In the eyes of many scientists, wherever the wild things are, so are lots of pathogens. It has long been held that new disease-causing pathogens find their way into humans whenever people encroach upon places that are home to an abundance of varied species.
Yet a new study by two Hudson Valley-based scientists is suggesting the opposite — that the more biodiverse a place is, the less likely it is for a pathogen to make the leap to humans. The findings are getting national attention — and particularly resonate as the world continues to grapple with the coronavirus pandemic.
The study was authored by Felicia Keesing of Bard College and Richard Ostfeld of the Cary Institute of Ecosystem Studies in Millbrook in the Proceedings of the National Academy of Sciences. It expands on work the pair have done in the Hudson Valley on Lyme disease, which is spread through the bite of an infected tick.

Keesing and Ostfeld have found that when it comes to protecting health after the pathogen that causes Lyme disease has jumped to humans, biodiversity can be helpful by ensuring that the species most responsible for infecting the ticks — typically, mice, chipmunks and other small animals — are kept in check by predators.

▶ Information given:
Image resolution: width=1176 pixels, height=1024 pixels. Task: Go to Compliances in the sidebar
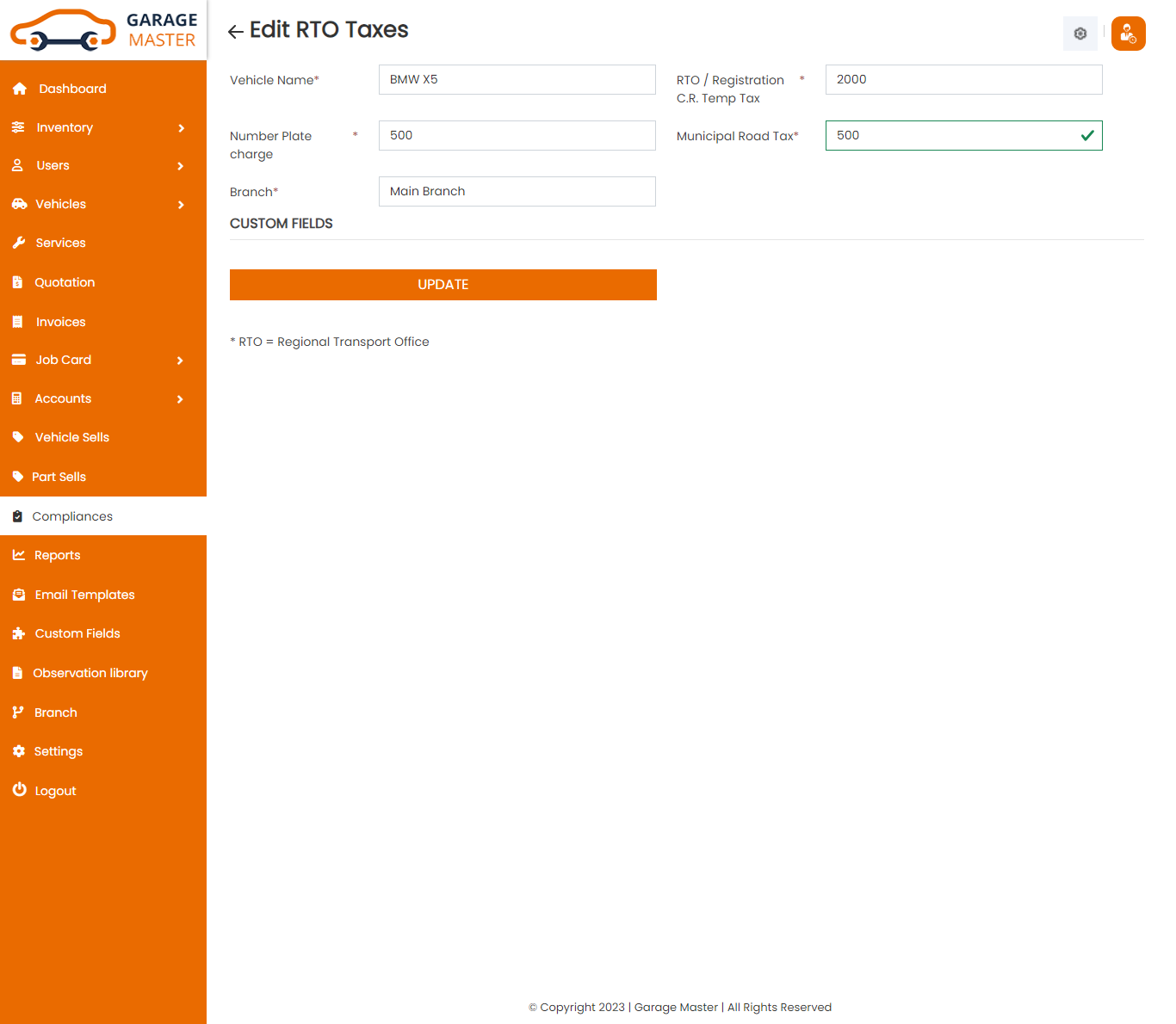pos(72,516)
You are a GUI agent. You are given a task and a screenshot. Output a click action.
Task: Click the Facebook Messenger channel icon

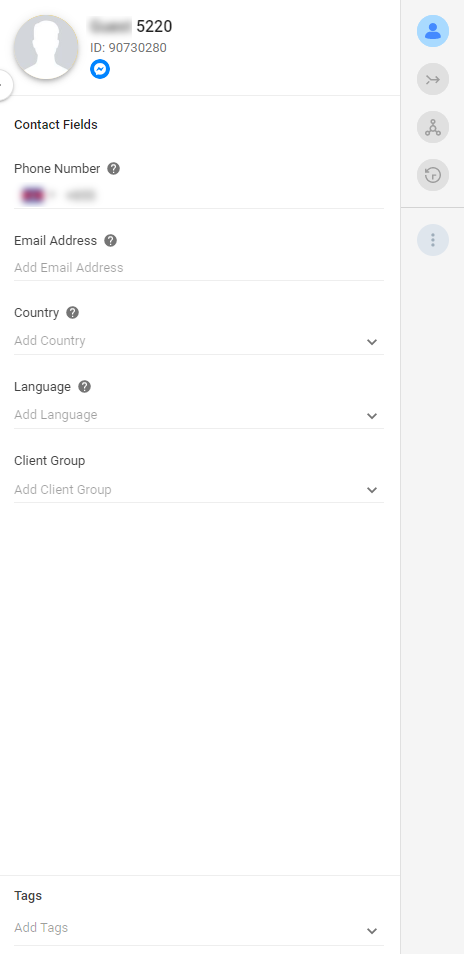point(100,69)
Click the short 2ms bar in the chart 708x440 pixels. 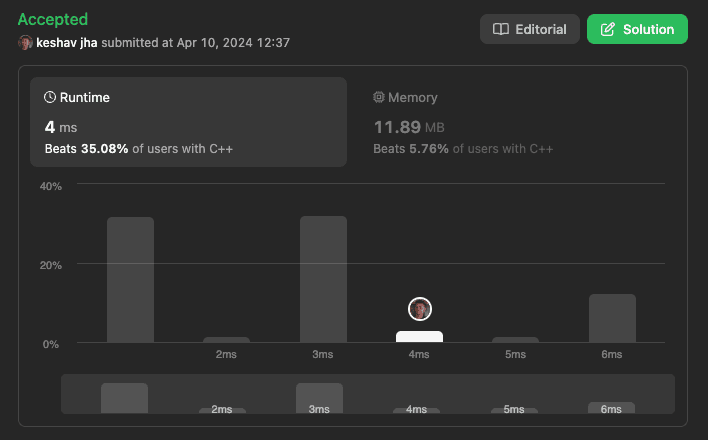226,340
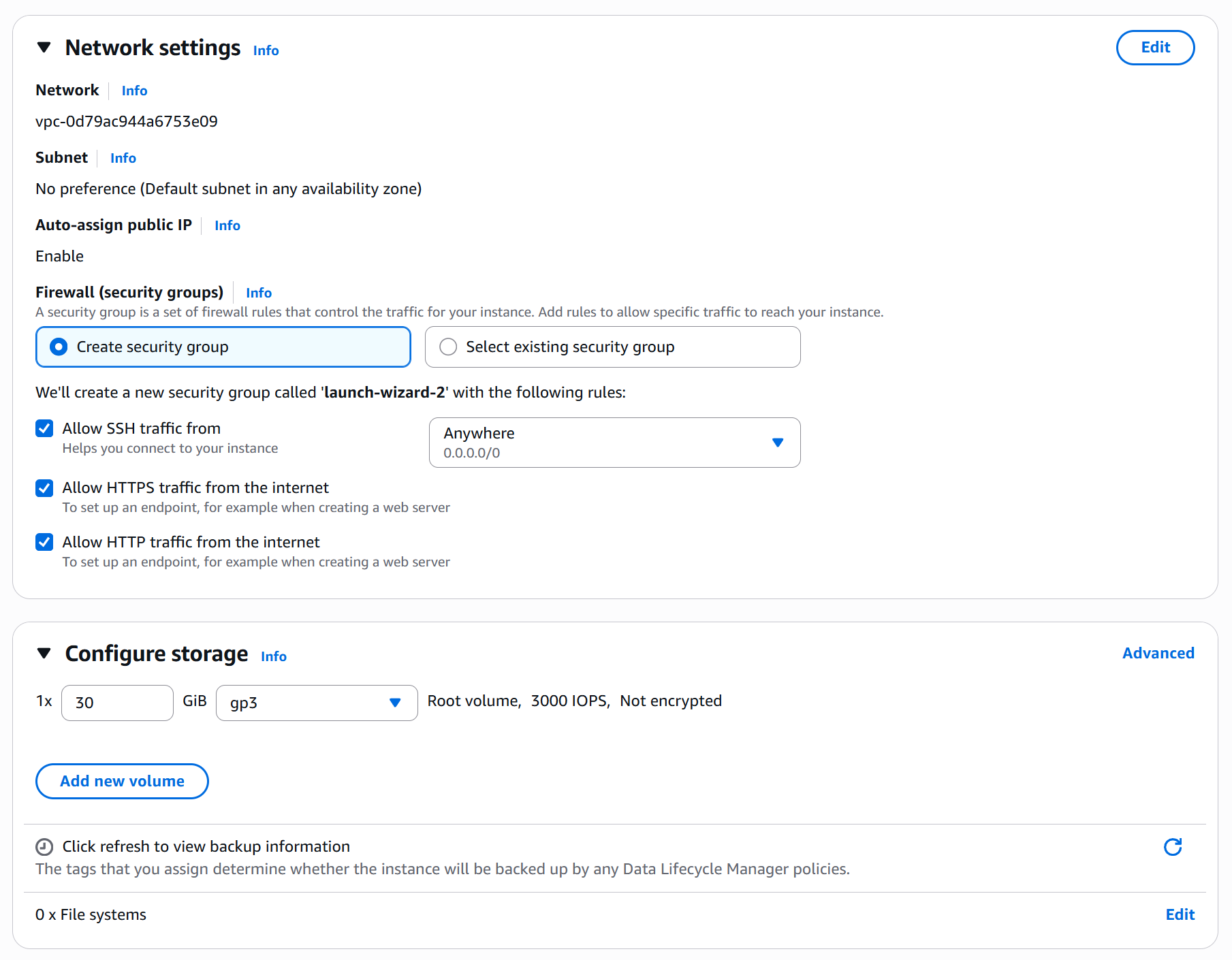
Task: Click Add new volume button
Action: [x=122, y=781]
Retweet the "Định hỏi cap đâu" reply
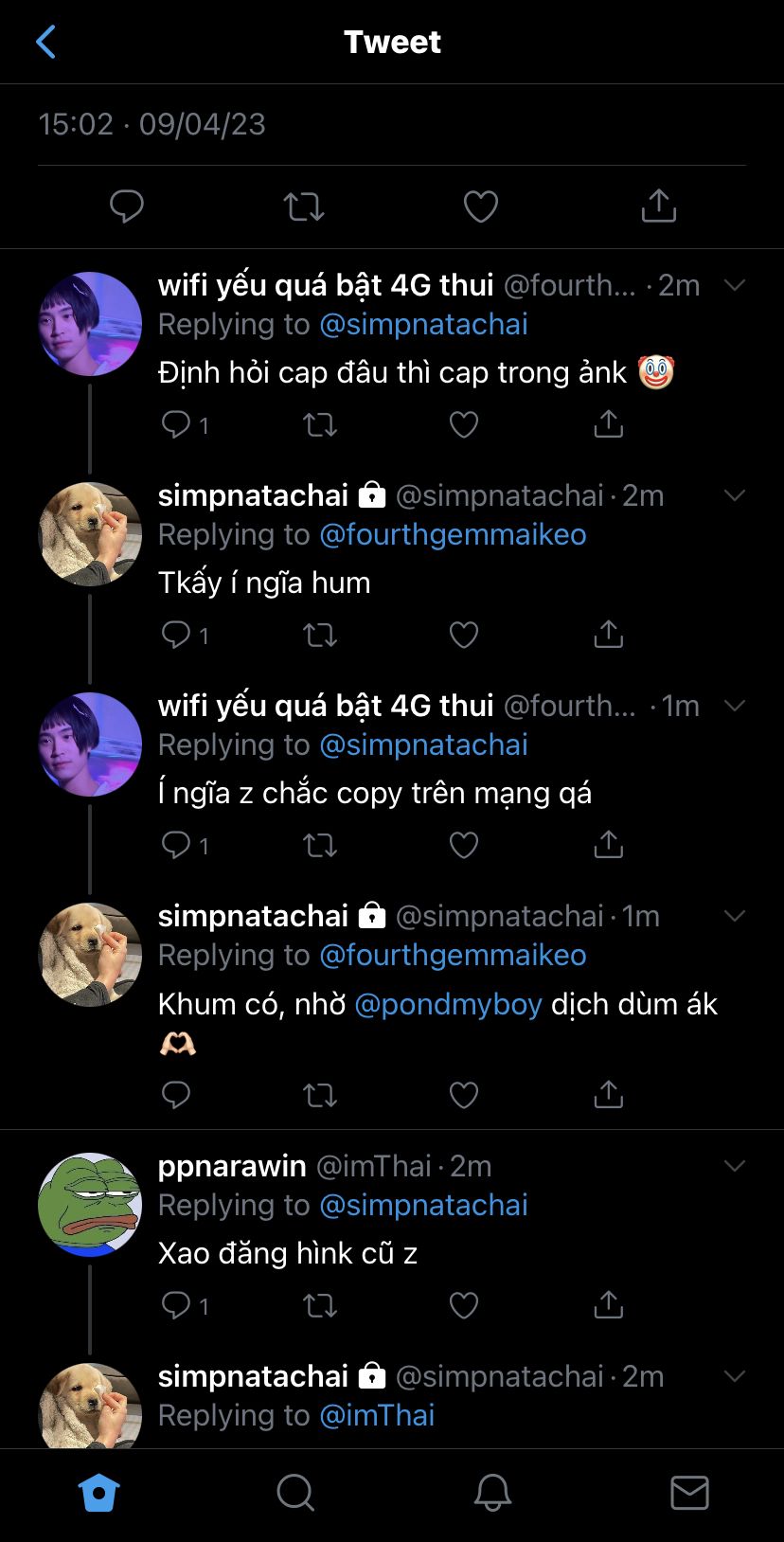 [x=320, y=424]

▶ Task instructions:
1. In the article on biodiversity and disease, which institution is Richard Ostfeld affiliated with?
2. Continue the article on biodiversity and disease from the end of its last paragraph.

▶ Responses by task:
1. The Cary Institute of Ecosystem Studies in Millbrook.

2.
Biodiversity can also create a dilution effect that spreads the pathogen among species where it does not thrive as well. For example, opossums are poor hosts for Lyme disease, and ticks that are busy feeding on opossums are less likely to be vectors from mice (which are good hosts for Lyme) to people. As an added bonus, opossums happen to eat ticks in large volumes.
But when it comes to new sources of pathogens, science has held that diversity meant danger.
“That was the story. It was contradictory,” Keesing says. “These were conflicting impacts of biodiversity. And based on that story, you couldn’t recommend biodiversity (as a mitigation strategy) because that diversity could be a source of new pathogens.”

Their new synthesis of existing research, funded by a grant from the National Science Foundation, tells a different story. The study suggests that diversity isn’t dangerous to people because humans get pathogens from a comparatively small number of species. “When we look at where we actually get them from,” Keesing says, “it’s not from the stuff that lives in pristine, diverse habitats. It’s from the stuff that thrives when we mess those habitats up.”
Indeed, a summary of evidence from the previous decade of research indicates that pathogens tend to come from members of five groups of mammals: rodents, bats, carnivores and cloven-hoofed animals.
And not just any members of those groups — the most likely reservoirs of pathogens, according to Keesing, are animals within those groups that have brief lives and abundant offspring. These animals tend to devote few resources to fighting off sources of infection or disease once infected. “Rodents are the biggest culprits by far,” she says.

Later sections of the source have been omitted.